Lettera del maggiore di complemento, Sillavengo, comandante del 31mo guastatori d’Africa, alla madre: «Oggi è giorno di ghibli. Tutta la polvere delle piste fabbricata da migliaia di carri e di autocarri che macinano la sabbia e la riducono in cipria sudicia, si è riunita in un solo nebbione uniforme e non ci si vede a dieci metri. Questo è anche giorno di insperata anche se incomodissima, tranquillità, e ne approfitto per scriverti qualche cosa di meglio che le solite cartoline telegrafiche...». Paolo Caccia Dominioni, Alamein 1933-1962. Longanesi.
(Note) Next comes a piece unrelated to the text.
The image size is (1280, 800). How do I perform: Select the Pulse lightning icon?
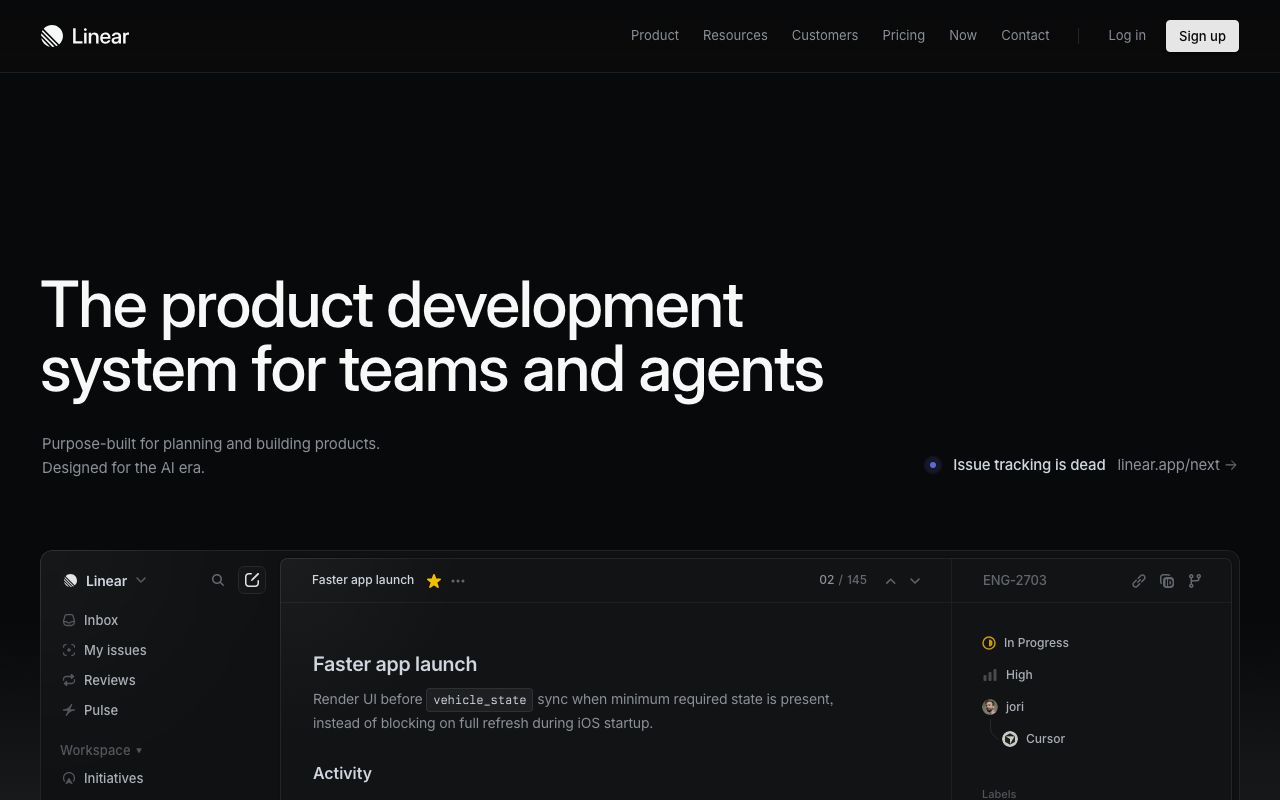pos(69,710)
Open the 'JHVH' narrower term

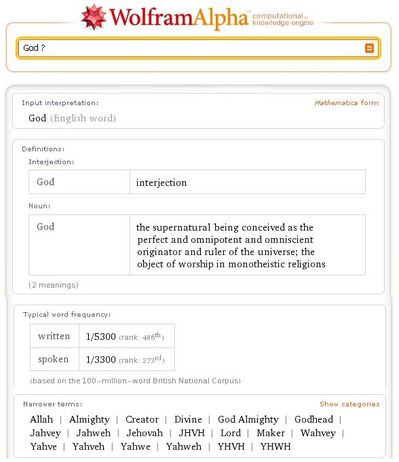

Sulle strade polverose che dalla Slesia e dalla Sassonia, attraverso cittadine e villaggi devastati dalle guerre napoleoniche, entravano in Polonia, passavano lunghe processioni di carri e birocci carichi di uomini, di donne, di bambini e di masserizie. Erano veicoli molto curiosi, quali ben di rado si vedevano per le strade della Polonia. Non somigliavano alle lucenti carozze dei nobili polacchi, e nemmeno ai carri dei contadini, lunghi e stretti, dai fianchi ingraticciati, e nemmeno quelli dei carrettieri ebrei, tutti rabberciati e circondati di secchi e secchielli dondolanti. Non somigliavano nemmeno alle maestose diligenze postali del governo, tirate da quattro cavalli e accompagnate da trombettieri. Altrettanto strani erano i finimenti, una moltitudine di redini, di briglie, di cinghie, sconosciute all’uso polacco. Ma più strani di tutto, per quei campagnoli, erano i viaggiatori. Israel J. Singer, I fratelli Ashkenazi. Longanesi, 1970.

Chi considera il sesso un peccato, o non sa cos’è il peccato o non ha mai conosciuto il sesso. Roberto Gervaso. il Messaggero.